> 抜粋した文章:
********

仲間内では「にゅあんすで」やり取りしているらしいが、それに不便を感じた「わたし」により、初めて拉致された接触した4人がそれぞれ次のように命名された。
彼らはその後、その個性とともに繁殖(増殖?)したらしく、妖精さんの集団には一人か二人程度の彼らの子孫(?)が確認できるそうだ。なお、「ひみつのこうじょう(アニメ第1・2話)」で「わたし」一行に同行した「なかたさん」はその内の一人だと思われる。
妖精さんの考える「楽しいこと」は、非現実的である傾向がある。つまり、妖精さんがたくさんいると常識に囚われない、ご都合主義的な現象が多発する。ただし、妖精さんは動物や旧人類の殺生を好まないため、迷惑を被ることはあっても死ぬ事はまずない。以下に、過去に人間がまとめたと思われる妖精さんの「まぬある」から抜粋して示す。
地域でもっとも妖精さんと親しい人物をひとり選んでください。一日に訪れる妖精さんの人数を計測し、妖精密度(妖精さん版の人口密度)を概算することが出来ます。
単位はf(Fairy)を用います。
例えば1fならば、一日でだいたいひとりの妖精さんと出会う環境です。
妖精さんは数が増えると厳密性が損なわれる傾向があり、計測は無意味になります。そこで本数値は15fを上限とし、それ以上は過密状態を現すFで示します。
- 15~10f
妖精さんだらけ、妖精さんまみれ、妖精さん濁の状態です。
極めて危険な反面、極めて安全です。
あなたはひどい目に遭うでしょう。
でもまず死ぬ事はありませんからご安心を。
- 10f~
相当数の妖精さんがいるこの状態でも、前項【~F】に準じた混乱と安全が予想されます。
トラブルの発生率だけは、妖精さんの数が少ないためいくぶん抑制されるでしょう。
ただ安全面は万全ではないため、注意一秒怪我一生であることを意識しましょう。
- 状況例
『高層ビル二十階から落下する』
→基本的には生存可ですが、トラバサミからペガサスを助けるなどの事前準備が不十分なときなど、場合によっては仮想的に顕現した神"あたり"に『このまま落ちて死ぬのは不憫だ』なる理由で鳥とか星座に変えられてしまう、といった根暗な文学や神話のような結末を迎えてしまうことがあります。
『至近からの銃撃を受ける』
→あなたを想う人が盾となり死んでしまうことがあります。
『親族間の遺産トラブルに巻き込まれる(ついでに殺人事件も起こる)』
→遺産に執着しないことが肝要です。調査にやってきた探偵などに「わたしはお金などいらない」等と清貧ぶりをアピールすることによって、民俗学における末子成功譚の恩恵に与ることでしょう。
『人食い怪物の襲撃』
→食べられた後、人食い怪物の体内でもう十年も脱出できぬまま暮らしている老人などと出会い、新たな冒険がはじまってしまう可能性があります。- 5f~
あなたはかなり現実味のある状況に置かれています。
危険に遭遇すれば怪我をすることもありますし、場合によっては命を落とすこともあるかもしれません。

********

> 保存データ:
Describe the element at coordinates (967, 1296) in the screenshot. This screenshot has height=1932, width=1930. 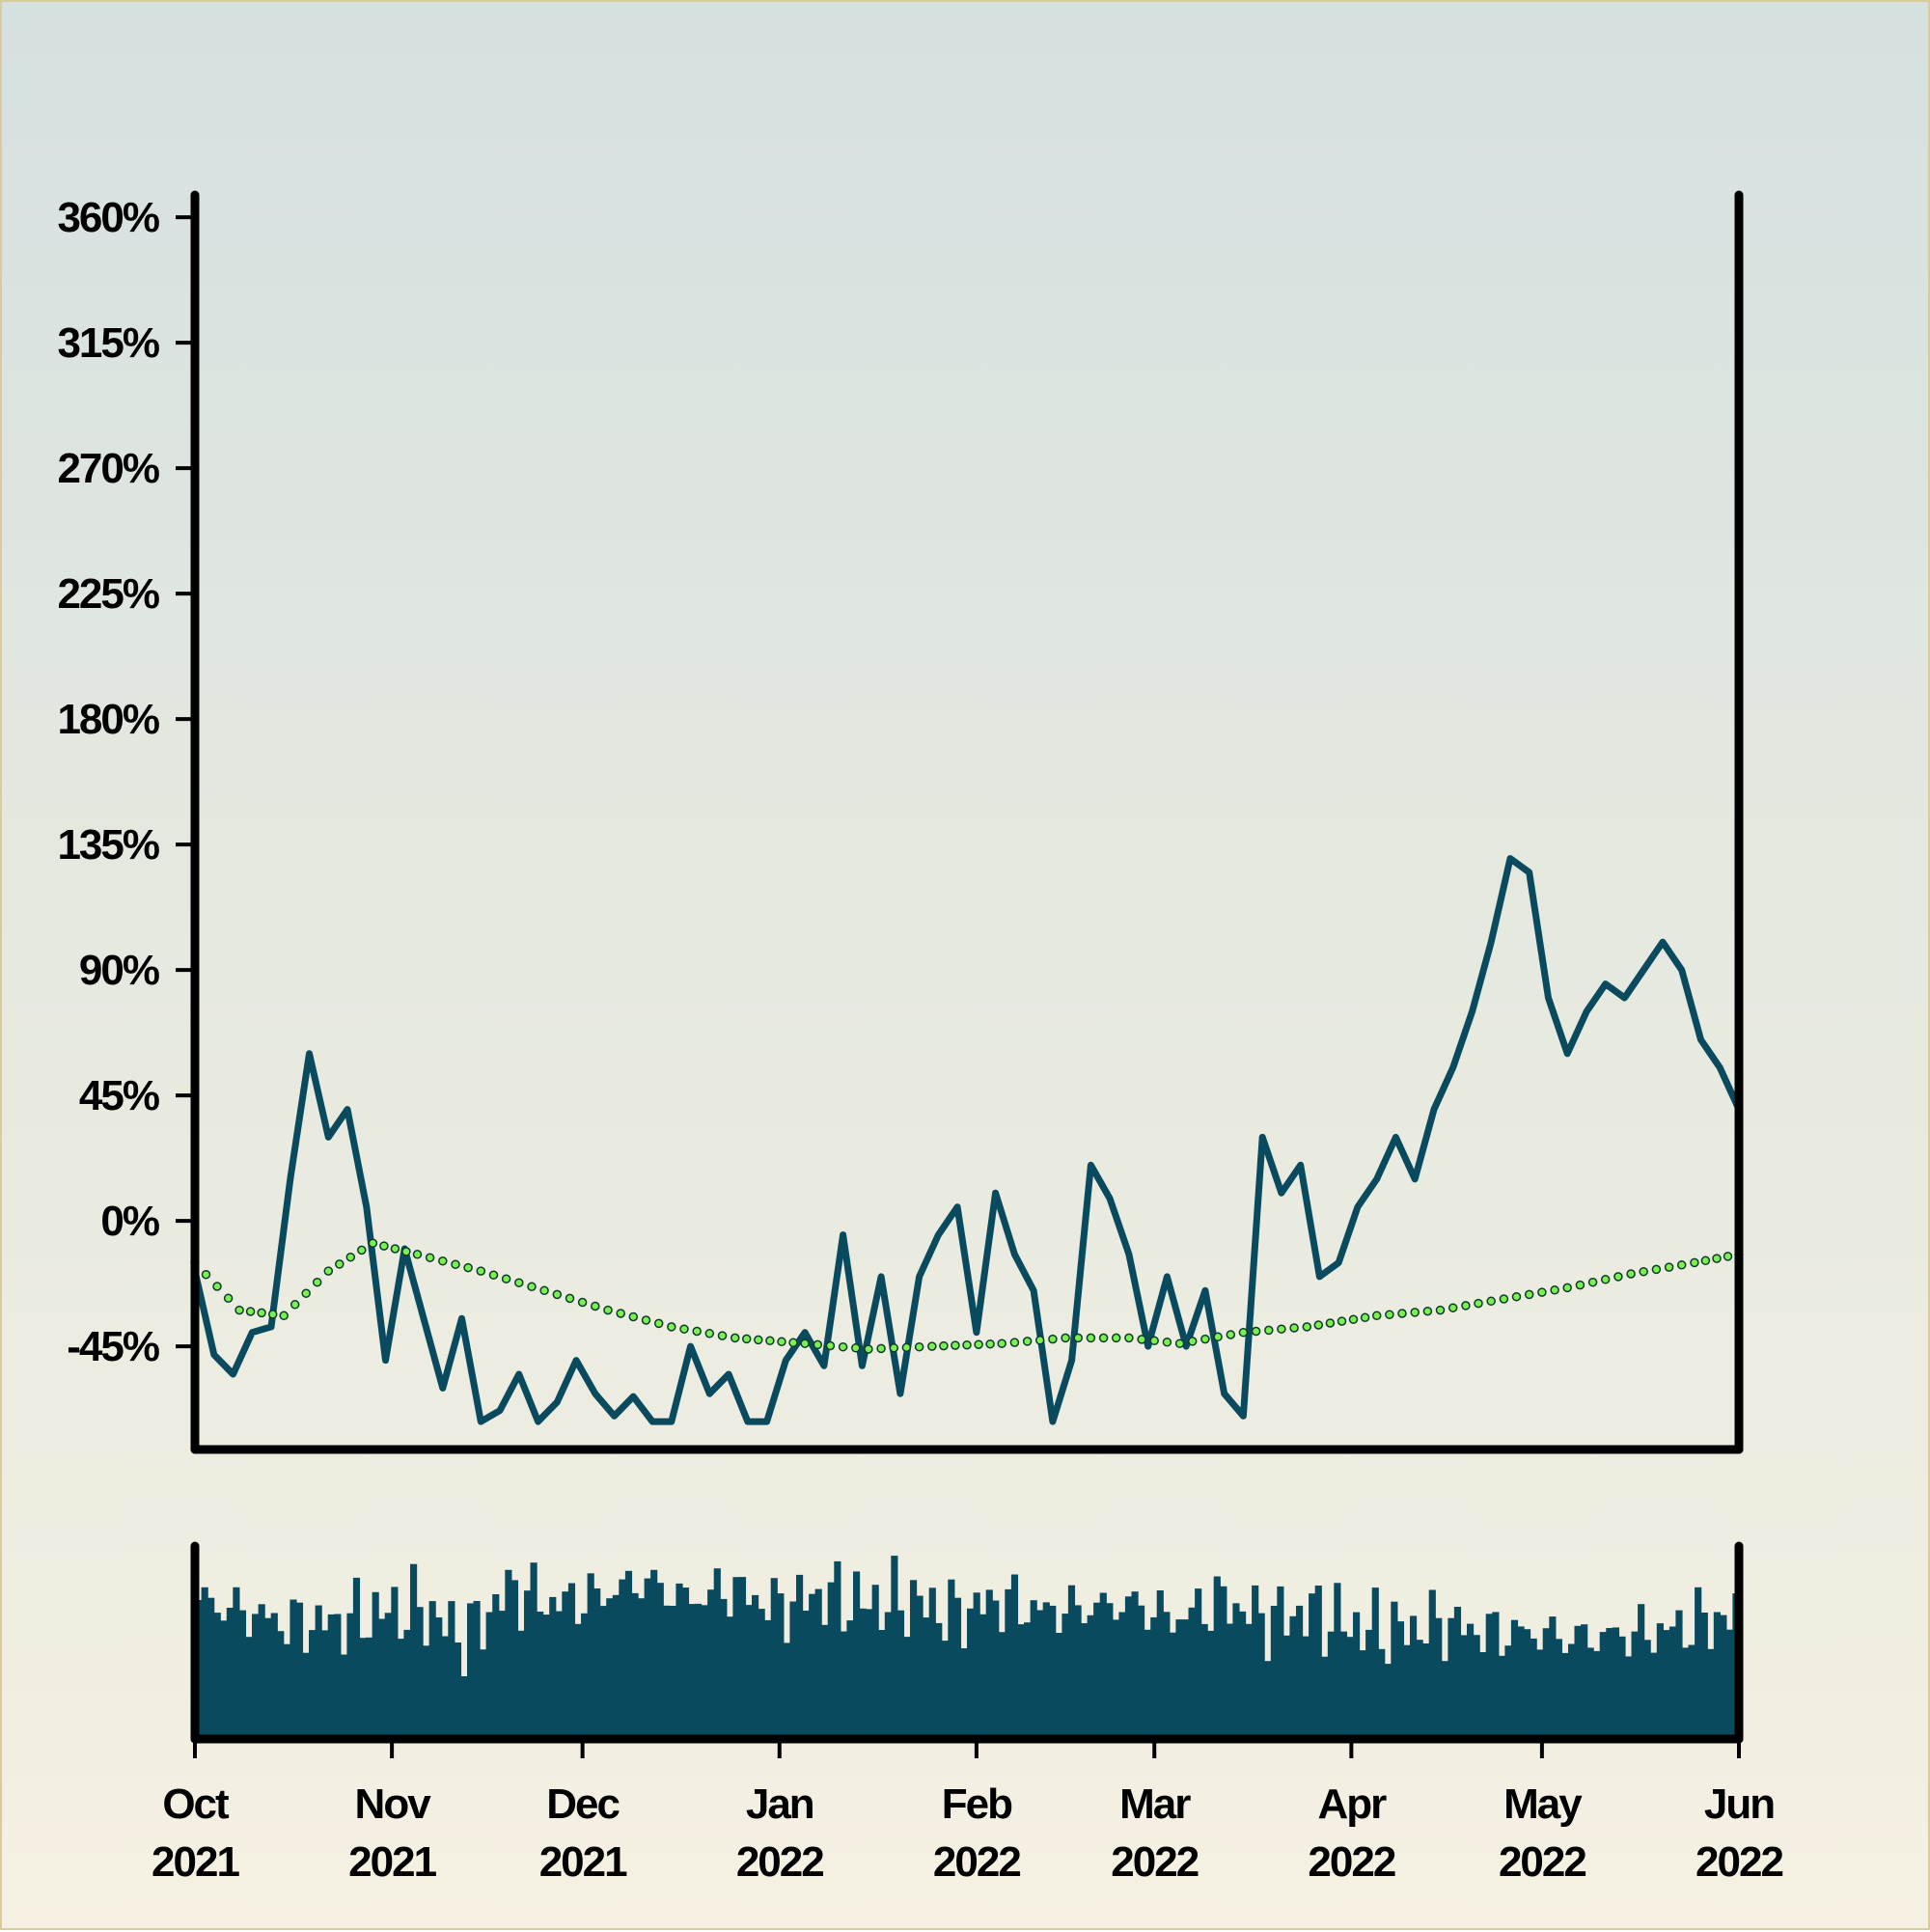
I see `average-series` at that location.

********

> やること:
[A] 妖精さんに関する文章から「例えば1fならば、一日でだいたいひとりの妖精さんと出会う環境です。」を英語に訳してください。
[B] 妖精さんに関する文章では、妖精密度の数値の上限はいくつと定められていますか。
[C] 妖精さんに関する文章を、最後の文のあとから書き進めてください。
上の行は、妖精さんに関する文章とは別の資料です。

> 解答例:
[A] For example, 1f describes an environment where you meet about one fairy a day.

[B] 15fです。

[C]
ただ5f以上というわずかな数値であっても、あなたの生存確率は大幅に高められている事は確実です。
常に冷静に行動することで、危機を乗り越えることが出来るでしょう。
- 状況例
『高層ビル二十階から落下する』
→厳しい状況です。この危機を脱するために、自力で迅速にワイヤーフックなどを射出してください。その行動を取ることが出来れば、フックは必ず神技レベルでしっかりと係留されます。また多少厳しい方法ですが、落下中に秘められた力に覚醒するという荒業もあります。あなたが少女で、いわくありげな指輪やペンダントなどを所持しているならこちらをオススメします。
『謎の怪人に追い回される』
→長時間逃げ回ることになるでしょう。しかし最後には、機転をきかせて撃退することも出来るはずです。相手がチェーンソーやかぎ爪を所持していることもありますが、頑張って生存してください。印象ほど絶望的な状況ではないはずです。ただしあなたが素行不良の若者である場合、死亡率は跳ね上がります。素行にはご注意ください。
『ライバルとの最終決戦』
→順当に相打ちになってしまうでしょう。それはそれで美しい結末になりそうですが、命が大切な方はご注意ください。- 1f
わずか一人の妖精さんしかいないという状況です。
「これでは現実と何ら変化は無い」と思うかもしれません。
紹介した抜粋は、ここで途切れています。